BEGIN
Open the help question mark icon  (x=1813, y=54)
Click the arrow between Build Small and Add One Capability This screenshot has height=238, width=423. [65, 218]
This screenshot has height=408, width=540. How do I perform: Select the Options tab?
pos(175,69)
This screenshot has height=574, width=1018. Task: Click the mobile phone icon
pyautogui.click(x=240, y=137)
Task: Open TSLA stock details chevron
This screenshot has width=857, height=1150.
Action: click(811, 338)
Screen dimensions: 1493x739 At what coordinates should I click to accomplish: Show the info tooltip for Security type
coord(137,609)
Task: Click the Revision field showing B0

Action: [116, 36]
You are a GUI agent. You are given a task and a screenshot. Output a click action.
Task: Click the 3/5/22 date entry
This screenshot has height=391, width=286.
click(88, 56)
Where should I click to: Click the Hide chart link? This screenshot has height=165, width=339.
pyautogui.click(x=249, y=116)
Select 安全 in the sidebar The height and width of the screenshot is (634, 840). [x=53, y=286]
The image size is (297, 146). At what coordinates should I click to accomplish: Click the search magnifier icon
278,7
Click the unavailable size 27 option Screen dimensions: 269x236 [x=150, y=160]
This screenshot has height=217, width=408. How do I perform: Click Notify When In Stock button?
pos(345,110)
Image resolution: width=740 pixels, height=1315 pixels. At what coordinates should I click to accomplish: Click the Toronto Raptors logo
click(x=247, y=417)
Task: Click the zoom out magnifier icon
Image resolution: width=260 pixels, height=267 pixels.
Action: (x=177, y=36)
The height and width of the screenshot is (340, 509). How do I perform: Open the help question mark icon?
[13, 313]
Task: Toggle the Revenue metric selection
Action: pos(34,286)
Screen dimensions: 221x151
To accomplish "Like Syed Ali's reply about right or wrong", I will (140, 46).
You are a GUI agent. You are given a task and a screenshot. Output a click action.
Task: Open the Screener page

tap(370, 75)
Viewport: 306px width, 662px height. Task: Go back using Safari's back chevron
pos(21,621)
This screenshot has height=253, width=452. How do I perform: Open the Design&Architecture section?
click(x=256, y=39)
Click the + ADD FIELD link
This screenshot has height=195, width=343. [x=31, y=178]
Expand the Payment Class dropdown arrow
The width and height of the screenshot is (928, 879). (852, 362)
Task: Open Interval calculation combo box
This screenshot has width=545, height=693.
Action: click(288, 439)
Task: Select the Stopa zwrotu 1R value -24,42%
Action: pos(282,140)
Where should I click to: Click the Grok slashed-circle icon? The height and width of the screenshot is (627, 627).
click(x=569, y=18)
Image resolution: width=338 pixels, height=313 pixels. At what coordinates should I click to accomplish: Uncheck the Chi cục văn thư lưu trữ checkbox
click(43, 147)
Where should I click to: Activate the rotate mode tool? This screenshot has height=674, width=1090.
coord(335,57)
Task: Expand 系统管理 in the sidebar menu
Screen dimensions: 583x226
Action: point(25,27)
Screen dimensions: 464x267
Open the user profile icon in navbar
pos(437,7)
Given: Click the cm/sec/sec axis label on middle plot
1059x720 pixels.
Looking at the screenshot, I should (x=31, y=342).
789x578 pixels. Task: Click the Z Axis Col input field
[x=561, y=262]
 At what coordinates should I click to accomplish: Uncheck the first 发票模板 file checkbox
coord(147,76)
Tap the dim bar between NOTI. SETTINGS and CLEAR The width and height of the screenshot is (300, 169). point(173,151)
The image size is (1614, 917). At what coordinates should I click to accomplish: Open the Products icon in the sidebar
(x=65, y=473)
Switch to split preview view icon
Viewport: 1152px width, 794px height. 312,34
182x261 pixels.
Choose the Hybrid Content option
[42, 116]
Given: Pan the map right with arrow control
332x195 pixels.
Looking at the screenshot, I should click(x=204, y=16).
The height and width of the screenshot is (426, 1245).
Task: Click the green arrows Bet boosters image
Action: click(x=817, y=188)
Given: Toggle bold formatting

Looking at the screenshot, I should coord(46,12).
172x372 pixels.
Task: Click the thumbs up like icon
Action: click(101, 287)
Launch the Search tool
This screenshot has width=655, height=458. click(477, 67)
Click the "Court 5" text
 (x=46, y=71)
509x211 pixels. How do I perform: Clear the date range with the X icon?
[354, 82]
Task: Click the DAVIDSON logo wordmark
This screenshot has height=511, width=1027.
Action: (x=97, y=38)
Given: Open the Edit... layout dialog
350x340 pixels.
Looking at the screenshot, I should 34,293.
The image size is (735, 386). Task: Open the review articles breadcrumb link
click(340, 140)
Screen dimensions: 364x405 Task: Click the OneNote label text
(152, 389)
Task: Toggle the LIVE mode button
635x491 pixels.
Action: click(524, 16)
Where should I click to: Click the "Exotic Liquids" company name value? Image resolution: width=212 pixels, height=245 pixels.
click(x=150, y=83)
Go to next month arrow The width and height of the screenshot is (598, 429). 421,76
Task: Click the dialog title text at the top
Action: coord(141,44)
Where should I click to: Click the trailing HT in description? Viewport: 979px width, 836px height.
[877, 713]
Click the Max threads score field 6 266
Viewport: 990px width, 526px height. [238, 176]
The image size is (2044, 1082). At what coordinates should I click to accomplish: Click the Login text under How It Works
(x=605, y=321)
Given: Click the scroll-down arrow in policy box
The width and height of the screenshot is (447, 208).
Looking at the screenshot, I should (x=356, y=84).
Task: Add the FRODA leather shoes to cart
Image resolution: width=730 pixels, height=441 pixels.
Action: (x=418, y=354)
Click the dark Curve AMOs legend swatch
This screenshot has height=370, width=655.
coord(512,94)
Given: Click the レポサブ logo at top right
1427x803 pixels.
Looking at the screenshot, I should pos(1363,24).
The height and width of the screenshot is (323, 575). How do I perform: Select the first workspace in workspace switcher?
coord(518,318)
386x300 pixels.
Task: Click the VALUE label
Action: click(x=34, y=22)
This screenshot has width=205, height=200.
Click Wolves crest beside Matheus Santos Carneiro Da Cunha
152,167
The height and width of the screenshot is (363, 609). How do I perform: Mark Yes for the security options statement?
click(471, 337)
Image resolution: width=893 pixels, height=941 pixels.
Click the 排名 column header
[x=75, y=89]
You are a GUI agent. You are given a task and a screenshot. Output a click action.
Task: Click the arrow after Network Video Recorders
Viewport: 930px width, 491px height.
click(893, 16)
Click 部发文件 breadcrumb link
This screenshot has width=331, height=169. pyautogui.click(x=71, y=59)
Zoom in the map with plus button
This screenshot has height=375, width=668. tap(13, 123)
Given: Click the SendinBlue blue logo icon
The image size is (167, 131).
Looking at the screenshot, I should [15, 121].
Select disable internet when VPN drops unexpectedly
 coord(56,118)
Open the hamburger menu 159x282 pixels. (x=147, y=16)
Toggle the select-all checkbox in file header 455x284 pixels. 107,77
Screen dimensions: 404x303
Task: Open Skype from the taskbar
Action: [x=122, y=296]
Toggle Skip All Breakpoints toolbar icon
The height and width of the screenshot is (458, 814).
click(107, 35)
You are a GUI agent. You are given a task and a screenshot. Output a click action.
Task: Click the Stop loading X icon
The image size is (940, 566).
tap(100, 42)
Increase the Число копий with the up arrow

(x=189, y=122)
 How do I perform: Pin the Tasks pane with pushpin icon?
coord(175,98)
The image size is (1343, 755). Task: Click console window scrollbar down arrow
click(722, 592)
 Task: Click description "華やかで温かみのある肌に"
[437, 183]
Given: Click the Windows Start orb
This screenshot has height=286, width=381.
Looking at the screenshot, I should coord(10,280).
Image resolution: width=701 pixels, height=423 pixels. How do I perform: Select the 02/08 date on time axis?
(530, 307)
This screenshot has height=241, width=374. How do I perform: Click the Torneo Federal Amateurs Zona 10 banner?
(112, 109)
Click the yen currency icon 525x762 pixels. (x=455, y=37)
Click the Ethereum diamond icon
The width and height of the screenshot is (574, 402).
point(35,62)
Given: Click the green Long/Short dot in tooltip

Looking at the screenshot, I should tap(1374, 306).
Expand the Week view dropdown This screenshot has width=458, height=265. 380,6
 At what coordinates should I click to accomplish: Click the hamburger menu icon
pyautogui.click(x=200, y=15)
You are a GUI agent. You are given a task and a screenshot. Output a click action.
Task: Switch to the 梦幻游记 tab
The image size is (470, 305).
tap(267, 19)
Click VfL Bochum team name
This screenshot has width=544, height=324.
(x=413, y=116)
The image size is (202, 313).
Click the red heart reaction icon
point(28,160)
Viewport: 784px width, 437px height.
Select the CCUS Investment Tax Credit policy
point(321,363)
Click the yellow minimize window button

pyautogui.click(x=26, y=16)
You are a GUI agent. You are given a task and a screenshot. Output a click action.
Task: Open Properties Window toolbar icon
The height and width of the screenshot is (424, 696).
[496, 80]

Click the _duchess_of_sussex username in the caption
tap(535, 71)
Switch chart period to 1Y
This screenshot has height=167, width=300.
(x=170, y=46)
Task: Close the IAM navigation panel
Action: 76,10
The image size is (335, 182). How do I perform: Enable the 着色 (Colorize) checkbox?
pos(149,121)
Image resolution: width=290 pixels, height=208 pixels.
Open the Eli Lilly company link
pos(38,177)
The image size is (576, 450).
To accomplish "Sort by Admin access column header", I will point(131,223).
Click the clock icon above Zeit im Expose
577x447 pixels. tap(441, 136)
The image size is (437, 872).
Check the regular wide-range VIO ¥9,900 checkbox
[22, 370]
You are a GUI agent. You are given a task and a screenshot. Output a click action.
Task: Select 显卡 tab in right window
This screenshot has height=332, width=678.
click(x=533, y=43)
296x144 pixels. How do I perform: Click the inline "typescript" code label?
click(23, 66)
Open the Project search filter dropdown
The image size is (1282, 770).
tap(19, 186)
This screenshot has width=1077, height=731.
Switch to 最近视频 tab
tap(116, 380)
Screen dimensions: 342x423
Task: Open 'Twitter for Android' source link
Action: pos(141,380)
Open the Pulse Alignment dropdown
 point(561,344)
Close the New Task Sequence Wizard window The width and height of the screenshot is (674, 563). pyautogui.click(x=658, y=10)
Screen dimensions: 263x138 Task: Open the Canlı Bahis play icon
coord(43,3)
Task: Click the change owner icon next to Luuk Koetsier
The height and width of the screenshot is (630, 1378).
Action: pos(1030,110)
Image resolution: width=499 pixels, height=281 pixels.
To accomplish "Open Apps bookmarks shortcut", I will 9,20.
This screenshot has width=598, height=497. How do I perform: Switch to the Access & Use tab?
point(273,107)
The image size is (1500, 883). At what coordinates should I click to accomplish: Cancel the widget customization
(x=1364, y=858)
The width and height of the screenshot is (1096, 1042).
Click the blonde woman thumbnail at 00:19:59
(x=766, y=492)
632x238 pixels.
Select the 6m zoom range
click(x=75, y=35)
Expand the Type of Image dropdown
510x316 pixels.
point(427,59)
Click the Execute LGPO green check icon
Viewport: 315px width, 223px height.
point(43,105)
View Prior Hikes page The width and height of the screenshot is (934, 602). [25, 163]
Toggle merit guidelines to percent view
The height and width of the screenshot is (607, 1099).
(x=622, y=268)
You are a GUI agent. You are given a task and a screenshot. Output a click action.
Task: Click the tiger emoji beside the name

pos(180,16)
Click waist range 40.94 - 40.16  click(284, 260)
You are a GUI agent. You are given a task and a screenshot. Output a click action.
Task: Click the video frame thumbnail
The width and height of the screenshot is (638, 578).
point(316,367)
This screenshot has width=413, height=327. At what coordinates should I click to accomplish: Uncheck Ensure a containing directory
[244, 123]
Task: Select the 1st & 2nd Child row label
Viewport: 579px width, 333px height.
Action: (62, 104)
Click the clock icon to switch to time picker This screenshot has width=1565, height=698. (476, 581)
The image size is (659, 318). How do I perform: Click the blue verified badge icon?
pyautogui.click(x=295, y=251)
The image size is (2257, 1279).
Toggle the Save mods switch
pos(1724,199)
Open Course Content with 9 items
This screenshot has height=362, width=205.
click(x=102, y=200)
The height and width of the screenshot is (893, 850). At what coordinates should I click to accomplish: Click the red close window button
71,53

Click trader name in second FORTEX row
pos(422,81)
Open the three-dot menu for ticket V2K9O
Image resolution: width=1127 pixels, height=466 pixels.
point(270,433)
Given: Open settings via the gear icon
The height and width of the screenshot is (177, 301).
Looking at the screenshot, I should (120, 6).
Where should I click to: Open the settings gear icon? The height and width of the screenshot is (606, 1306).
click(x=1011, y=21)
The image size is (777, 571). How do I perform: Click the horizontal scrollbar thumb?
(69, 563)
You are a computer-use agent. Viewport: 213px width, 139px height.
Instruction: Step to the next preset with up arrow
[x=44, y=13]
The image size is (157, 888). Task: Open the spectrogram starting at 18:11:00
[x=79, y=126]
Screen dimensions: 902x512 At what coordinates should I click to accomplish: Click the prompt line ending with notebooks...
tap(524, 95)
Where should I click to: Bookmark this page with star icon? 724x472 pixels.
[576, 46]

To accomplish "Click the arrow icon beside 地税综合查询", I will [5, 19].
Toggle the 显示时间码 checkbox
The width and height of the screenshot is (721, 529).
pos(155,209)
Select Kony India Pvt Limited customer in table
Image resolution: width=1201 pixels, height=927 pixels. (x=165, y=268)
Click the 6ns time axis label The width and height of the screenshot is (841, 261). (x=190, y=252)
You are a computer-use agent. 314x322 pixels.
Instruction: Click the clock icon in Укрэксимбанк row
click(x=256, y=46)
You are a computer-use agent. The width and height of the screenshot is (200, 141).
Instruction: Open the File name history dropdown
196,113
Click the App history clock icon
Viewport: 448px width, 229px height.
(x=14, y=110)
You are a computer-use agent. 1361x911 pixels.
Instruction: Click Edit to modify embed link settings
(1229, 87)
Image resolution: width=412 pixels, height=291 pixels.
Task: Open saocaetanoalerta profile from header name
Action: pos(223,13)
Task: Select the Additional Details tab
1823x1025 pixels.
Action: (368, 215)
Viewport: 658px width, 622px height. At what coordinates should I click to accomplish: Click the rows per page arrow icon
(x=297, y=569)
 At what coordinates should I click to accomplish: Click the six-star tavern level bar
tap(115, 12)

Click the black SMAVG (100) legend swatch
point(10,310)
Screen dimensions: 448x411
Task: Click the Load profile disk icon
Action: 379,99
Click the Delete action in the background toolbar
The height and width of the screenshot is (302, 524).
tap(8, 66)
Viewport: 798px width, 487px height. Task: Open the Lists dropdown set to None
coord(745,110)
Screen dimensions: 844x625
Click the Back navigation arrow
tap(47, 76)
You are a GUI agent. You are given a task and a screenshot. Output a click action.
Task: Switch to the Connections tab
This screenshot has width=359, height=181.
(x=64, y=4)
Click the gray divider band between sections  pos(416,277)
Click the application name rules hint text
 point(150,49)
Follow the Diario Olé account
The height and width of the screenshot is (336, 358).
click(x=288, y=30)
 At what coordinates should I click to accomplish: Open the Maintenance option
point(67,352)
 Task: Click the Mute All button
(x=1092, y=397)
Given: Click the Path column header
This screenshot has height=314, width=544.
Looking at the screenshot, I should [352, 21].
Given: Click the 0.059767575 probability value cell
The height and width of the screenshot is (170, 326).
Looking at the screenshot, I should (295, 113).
END
#### TASK TO CARRY OUT
Say how many lines of the records include the word "right", and give nothing but the number.

#### TASK OUTPUT
4